What Friendship Centres do
The Friendship Centre Movement (FCM) is the country’s most significant urban Indigenous service delivery infrastructure. Friendship Centres are not-for-profit and charity corporations that are mandated to serve the needs of urban Indigenous people by providing culturally appropriate services in urban communities. Friendship Centres are governed by a volunteer Board of Directors consisting of elected members. They are membership driven organizations in urban communities that serve all urban Indigenous people, regardless of status.
Every Friendship Centre is managed independently from the OFIFC and offers supportive programs and services that are needed in their community, as well as providing a place of acceptance and well-being for Indigenous peoples. As every Friendship Centre is located in a different geographical location, the needs of each community differ as well. The dynamic staff and volunteers from each Friendship Centre provide up to as many as 20+ programs for urban Indigenous people, with services covering the full spectrum of the life cycle.
How to become a Friendship Centre
OFIFC provides support to urban Indigenous organizations who are interested in seeking Friendship Centre status.

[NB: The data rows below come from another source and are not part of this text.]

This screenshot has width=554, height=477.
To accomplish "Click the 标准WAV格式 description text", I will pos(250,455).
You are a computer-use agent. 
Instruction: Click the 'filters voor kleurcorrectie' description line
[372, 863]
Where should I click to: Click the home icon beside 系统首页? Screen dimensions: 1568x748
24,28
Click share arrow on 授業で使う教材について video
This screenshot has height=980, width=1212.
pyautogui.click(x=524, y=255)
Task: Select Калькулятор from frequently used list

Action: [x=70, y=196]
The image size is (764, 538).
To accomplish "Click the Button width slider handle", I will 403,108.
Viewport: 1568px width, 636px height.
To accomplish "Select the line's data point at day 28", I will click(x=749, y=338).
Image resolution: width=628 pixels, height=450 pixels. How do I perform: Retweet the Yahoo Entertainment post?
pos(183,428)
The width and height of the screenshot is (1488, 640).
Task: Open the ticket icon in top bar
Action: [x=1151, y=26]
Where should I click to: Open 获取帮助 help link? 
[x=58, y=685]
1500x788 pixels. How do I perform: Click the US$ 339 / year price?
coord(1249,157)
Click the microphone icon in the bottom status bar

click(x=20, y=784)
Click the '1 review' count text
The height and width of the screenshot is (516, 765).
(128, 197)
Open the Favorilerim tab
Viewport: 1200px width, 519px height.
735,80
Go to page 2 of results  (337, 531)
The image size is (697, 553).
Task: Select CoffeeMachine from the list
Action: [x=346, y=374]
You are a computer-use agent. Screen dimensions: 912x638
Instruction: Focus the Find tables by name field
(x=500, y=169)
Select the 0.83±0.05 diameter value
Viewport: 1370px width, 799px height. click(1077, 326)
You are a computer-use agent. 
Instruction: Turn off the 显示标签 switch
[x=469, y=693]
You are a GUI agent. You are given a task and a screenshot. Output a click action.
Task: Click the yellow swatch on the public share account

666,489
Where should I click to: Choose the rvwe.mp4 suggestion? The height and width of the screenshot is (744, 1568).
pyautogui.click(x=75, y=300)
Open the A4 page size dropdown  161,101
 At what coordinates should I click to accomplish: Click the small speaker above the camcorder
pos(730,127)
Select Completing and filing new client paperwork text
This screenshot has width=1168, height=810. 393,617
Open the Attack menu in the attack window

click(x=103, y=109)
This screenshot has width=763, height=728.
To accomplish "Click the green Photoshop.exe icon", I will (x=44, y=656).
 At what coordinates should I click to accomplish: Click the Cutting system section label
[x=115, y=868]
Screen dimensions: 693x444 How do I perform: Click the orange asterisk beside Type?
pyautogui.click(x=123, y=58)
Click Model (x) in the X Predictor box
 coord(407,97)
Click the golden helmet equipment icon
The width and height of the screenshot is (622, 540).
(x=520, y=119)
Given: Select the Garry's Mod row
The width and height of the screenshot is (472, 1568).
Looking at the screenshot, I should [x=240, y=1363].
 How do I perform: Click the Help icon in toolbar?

The following are mandatory requirements to obtain OFIFC membership and Friendship Centre status:
- Must be located in an urban centre with a minimum population of 500 urban Indigenous people
- Have a mandate to serve all urban Indigenous people regardless of status (Status, Non-status, Métis, Inuit)
- Have been incorporated for at least 12 months
- Must be sponsored by the nearest Friendship Centre by way of a letter of support
- Must adopt OFIFC’s Code of Ethics
- Must pay membership fees to NAFC and OFIFC
Funding is not immediately available for urban Indigenous organizations seeking Friendship Centre status. Funding is limited to specific provincial allocations, which are currently dispersed among existing Friendship Centres. At this time, funds will only become available should there be an increase in federal funding or if an existing Friendship Centre closes, allowing for the re-allocation of existing funds.
Friendship Centres are not-for-profit and charity corporations that are mandated to serve the needs of urban Indigenous people by providing culturally appropriate services in urban communities.